- Task description -
When you print the records, keep every line identical to the original.

(Pixel coordinate grounding data)
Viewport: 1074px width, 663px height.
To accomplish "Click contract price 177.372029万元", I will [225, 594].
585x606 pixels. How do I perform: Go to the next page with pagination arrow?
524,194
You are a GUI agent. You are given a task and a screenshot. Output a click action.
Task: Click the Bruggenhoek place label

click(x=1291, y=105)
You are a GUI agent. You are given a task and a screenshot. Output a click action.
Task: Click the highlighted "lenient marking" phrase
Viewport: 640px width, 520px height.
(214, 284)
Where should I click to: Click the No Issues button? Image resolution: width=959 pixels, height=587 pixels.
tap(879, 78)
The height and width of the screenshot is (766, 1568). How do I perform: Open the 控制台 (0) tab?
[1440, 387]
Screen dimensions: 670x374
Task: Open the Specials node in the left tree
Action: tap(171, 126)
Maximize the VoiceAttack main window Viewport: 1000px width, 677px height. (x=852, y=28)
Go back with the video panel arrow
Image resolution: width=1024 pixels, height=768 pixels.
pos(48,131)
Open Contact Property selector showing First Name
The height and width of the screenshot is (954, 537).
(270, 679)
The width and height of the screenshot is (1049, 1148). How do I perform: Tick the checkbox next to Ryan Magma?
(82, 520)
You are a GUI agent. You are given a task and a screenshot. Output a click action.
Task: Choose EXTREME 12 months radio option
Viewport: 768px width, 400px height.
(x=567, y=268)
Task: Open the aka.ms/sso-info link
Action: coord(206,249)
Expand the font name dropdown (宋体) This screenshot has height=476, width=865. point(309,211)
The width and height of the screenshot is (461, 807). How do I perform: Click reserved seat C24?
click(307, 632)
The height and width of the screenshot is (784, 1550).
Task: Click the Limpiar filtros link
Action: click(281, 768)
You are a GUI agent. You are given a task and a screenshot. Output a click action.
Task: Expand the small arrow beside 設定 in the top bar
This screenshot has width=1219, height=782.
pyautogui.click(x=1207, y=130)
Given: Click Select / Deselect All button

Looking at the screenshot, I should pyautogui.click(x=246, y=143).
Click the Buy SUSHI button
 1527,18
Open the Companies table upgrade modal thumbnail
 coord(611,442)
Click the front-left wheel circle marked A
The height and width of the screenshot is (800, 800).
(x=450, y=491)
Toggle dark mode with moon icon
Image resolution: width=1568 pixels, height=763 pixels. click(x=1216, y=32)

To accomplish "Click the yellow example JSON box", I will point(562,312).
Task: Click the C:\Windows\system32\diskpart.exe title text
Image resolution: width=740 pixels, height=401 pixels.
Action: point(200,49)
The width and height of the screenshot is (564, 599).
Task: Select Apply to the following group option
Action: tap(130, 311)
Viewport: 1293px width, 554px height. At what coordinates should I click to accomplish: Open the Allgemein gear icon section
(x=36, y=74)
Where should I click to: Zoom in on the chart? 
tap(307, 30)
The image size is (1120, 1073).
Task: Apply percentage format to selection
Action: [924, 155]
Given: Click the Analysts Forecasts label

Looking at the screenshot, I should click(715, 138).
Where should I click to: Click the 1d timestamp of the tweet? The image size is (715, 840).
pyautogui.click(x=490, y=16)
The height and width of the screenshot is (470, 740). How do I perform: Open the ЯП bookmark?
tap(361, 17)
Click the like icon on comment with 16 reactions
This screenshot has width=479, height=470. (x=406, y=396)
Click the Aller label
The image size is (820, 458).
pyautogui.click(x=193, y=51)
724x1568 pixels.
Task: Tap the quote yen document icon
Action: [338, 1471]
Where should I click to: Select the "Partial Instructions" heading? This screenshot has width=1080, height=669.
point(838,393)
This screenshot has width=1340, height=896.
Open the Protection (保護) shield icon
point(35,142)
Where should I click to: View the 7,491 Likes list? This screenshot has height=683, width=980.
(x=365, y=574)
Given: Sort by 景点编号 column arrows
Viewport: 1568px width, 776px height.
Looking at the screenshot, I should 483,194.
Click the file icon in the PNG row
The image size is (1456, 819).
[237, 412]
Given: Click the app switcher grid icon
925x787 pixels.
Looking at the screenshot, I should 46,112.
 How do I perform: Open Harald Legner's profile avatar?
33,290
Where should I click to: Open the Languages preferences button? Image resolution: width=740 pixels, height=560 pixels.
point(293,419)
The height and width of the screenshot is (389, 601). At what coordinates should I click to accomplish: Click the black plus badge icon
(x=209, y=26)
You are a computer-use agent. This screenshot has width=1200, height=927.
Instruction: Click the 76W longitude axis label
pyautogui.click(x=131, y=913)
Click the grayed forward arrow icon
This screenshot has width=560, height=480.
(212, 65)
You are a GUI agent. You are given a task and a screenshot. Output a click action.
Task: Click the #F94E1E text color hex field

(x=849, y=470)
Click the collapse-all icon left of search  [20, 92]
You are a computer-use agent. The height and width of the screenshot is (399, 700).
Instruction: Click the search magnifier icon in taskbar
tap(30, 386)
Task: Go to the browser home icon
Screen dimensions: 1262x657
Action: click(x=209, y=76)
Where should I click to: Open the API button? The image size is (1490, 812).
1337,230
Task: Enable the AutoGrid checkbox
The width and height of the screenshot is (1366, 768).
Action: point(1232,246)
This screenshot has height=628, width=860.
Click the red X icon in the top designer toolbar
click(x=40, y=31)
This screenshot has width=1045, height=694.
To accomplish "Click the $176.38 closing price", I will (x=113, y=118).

- Solved exercise -
Viewport: 1074px width, 663px height.
To accomplish "Click contract price 177.372029万元", I will [225, 594].
585x606 pixels. How do I perform: Go to the next page with pagination arrow?
524,194
You are a GUI agent. You are given a task and a screenshot. Output a click action.
Task: Click the Bruggenhoek place label

click(x=1291, y=105)
You are a GUI agent. You are given a task and a screenshot. Output a click action.
Task: Click the highlighted "lenient marking" phrase
Viewport: 640px width, 520px height.
(214, 284)
Where should I click to: Click the No Issues button? Image resolution: width=959 pixels, height=587 pixels.
tap(879, 78)
The height and width of the screenshot is (766, 1568). How do I perform: Open the 控制台 (0) tab?
[1440, 387]
Screen dimensions: 670x374
Task: Open the Specials node in the left tree
Action: tap(171, 126)
Maximize the VoiceAttack main window Viewport: 1000px width, 677px height. (x=852, y=28)
Go back with the video panel arrow
Image resolution: width=1024 pixels, height=768 pixels.
pos(48,131)
Open Contact Property selector showing First Name
The height and width of the screenshot is (954, 537).
(270, 679)
The width and height of the screenshot is (1049, 1148). How do I perform: Tick the checkbox next to Ryan Magma?
(82, 520)
You are a GUI agent. You are given a task and a screenshot. Output a click action.
Task: Choose EXTREME 12 months radio option
Viewport: 768px width, 400px height.
(x=567, y=268)
Task: Open the aka.ms/sso-info link
Action: coord(206,249)
Expand the font name dropdown (宋体) This screenshot has height=476, width=865. point(309,211)
The width and height of the screenshot is (461, 807). How do I perform: Click reserved seat C24?
click(307, 632)
The height and width of the screenshot is (784, 1550).
Task: Click the Limpiar filtros link
Action: click(281, 768)
You are a GUI agent. You are given a task and a screenshot. Output a click action.
Task: Expand the small arrow beside 設定 in the top bar
This screenshot has width=1219, height=782.
pyautogui.click(x=1207, y=130)
Given: Click Select / Deselect All button

Looking at the screenshot, I should pyautogui.click(x=246, y=143).
Click the Buy SUSHI button
 1527,18
Open the Companies table upgrade modal thumbnail
 coord(611,442)
Click the front-left wheel circle marked A
The height and width of the screenshot is (800, 800).
(x=450, y=491)
Toggle dark mode with moon icon
Image resolution: width=1568 pixels, height=763 pixels. click(x=1216, y=32)

To accomplish "Click the yellow example JSON box", I will point(562,312).
Task: Click the C:\Windows\system32\diskpart.exe title text
Image resolution: width=740 pixels, height=401 pixels.
Action: point(200,49)
The width and height of the screenshot is (564, 599).
Task: Select Apply to the following group option
Action: tap(130, 311)
Viewport: 1293px width, 554px height. At what coordinates should I click to accomplish: Open the Allgemein gear icon section
(x=36, y=74)
Where should I click to: Zoom in on the chart? 
tap(307, 30)
The image size is (1120, 1073).
Task: Apply percentage format to selection
Action: [924, 155]
Given: Click the Analysts Forecasts label

Looking at the screenshot, I should click(715, 138).
Where should I click to: Click the 1d timestamp of the tweet? The image size is (715, 840).
pyautogui.click(x=490, y=16)
The height and width of the screenshot is (470, 740). How do I perform: Open the ЯП bookmark?
tap(361, 17)
Click the like icon on comment with 16 reactions
This screenshot has width=479, height=470. (x=406, y=396)
Click the Aller label
The image size is (820, 458).
pyautogui.click(x=193, y=51)
724x1568 pixels.
Task: Tap the quote yen document icon
Action: [338, 1471]
Where should I click to: Select the "Partial Instructions" heading? This screenshot has width=1080, height=669.
point(838,393)
This screenshot has width=1340, height=896.
Open the Protection (保護) shield icon
point(35,142)
Where should I click to: View the 7,491 Likes list? This screenshot has height=683, width=980.
(x=365, y=574)
Given: Sort by 景点编号 column arrows
Viewport: 1568px width, 776px height.
Looking at the screenshot, I should 483,194.
Click the file icon in the PNG row
The image size is (1456, 819).
[237, 412]
Given: Click the app switcher grid icon
925x787 pixels.
Looking at the screenshot, I should 46,112.
 How do I perform: Open Harald Legner's profile avatar?
33,290
Where should I click to: Open the Languages preferences button? Image resolution: width=740 pixels, height=560 pixels.
point(293,419)
The height and width of the screenshot is (389, 601). At what coordinates should I click to accomplish: Click the black plus badge icon
(x=209, y=26)
You are a computer-use agent. This screenshot has width=1200, height=927.
Instruction: Click the 76W longitude axis label
pyautogui.click(x=131, y=913)
Click the grayed forward arrow icon
This screenshot has width=560, height=480.
(212, 65)
You are a GUI agent. You are given a task and a screenshot. Output a click action.
Task: Click the #F94E1E text color hex field

(x=849, y=470)
Click the collapse-all icon left of search  [20, 92]
You are a computer-use agent. The height and width of the screenshot is (399, 700).
Instruction: Click the search magnifier icon in taskbar
tap(30, 386)
Task: Go to the browser home icon
Screen dimensions: 1262x657
Action: click(x=209, y=76)
Where should I click to: Open the API button? The image size is (1490, 812).
1337,230
Task: Enable the AutoGrid checkbox
The width and height of the screenshot is (1366, 768).
Action: point(1232,246)
This screenshot has height=628, width=860.
Click the red X icon in the top designer toolbar
click(x=40, y=31)
This screenshot has width=1045, height=694.
To accomplish "Click the $176.38 closing price", I will (x=113, y=118).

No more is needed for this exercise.